Working through the lines below, return each one that holds "Technology".

[[ DATASET EXTRACT open ]]

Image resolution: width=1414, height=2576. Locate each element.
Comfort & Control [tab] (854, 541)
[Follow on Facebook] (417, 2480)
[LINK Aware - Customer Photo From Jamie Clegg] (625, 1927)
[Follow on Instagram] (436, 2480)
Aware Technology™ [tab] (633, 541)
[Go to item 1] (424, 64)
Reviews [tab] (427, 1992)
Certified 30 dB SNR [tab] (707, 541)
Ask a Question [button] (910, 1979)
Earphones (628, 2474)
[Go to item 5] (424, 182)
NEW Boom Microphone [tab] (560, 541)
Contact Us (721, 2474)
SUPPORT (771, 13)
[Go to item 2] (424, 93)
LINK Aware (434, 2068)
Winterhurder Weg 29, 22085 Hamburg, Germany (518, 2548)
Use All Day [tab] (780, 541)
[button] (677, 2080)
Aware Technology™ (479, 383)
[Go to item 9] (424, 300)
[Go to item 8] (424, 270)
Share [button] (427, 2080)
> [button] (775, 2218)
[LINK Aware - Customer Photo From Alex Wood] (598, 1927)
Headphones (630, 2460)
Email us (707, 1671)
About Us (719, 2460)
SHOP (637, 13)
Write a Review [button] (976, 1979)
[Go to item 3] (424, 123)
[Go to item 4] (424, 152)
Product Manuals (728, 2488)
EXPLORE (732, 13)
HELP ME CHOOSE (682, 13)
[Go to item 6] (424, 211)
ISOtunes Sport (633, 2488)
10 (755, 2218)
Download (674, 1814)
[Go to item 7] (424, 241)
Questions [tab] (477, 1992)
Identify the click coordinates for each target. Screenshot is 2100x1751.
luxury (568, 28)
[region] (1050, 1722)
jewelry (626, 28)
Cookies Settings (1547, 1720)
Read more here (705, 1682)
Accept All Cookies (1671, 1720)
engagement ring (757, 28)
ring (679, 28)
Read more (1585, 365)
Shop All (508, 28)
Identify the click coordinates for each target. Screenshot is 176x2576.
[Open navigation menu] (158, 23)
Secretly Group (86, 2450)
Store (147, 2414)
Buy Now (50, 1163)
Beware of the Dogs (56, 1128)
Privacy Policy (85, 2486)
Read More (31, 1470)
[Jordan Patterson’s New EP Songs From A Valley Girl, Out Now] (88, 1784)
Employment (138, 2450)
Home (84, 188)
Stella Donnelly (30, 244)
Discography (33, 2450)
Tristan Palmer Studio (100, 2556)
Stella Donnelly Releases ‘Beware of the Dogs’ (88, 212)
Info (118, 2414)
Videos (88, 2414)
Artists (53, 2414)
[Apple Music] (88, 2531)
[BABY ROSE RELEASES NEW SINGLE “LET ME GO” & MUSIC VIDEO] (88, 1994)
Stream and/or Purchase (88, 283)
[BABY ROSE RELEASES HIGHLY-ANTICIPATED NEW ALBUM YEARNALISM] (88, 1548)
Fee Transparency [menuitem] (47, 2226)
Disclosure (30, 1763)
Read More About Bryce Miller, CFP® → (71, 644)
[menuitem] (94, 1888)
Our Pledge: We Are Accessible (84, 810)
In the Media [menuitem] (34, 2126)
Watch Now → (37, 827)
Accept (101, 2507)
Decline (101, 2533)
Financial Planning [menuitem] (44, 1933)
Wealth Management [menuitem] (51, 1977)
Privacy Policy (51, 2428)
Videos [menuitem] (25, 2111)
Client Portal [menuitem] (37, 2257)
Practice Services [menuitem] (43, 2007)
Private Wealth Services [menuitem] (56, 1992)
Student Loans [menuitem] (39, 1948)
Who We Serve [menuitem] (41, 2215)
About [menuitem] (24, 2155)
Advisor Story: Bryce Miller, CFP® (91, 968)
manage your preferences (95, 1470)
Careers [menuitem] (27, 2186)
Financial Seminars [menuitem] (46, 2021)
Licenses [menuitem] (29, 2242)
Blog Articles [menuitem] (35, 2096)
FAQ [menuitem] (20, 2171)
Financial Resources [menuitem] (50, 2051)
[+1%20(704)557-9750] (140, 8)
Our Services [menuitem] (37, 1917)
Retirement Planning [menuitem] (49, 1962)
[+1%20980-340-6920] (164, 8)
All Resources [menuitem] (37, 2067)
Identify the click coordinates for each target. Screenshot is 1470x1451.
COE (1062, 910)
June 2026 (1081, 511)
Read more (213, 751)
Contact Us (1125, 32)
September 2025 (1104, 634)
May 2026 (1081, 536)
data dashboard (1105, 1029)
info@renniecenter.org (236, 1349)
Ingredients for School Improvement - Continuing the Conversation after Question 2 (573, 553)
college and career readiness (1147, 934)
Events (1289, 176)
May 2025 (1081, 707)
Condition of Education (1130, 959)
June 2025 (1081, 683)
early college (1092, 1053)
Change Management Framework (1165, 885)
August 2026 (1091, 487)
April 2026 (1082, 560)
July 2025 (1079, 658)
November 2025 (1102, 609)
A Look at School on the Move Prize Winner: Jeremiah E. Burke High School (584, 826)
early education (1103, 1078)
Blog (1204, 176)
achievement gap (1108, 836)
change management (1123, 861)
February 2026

[[ DATASET EXTRACT closed ]]

RESPONSE BELOW -
Aware Technology™ [tab] (633, 541)
Aware Technology™ (479, 383)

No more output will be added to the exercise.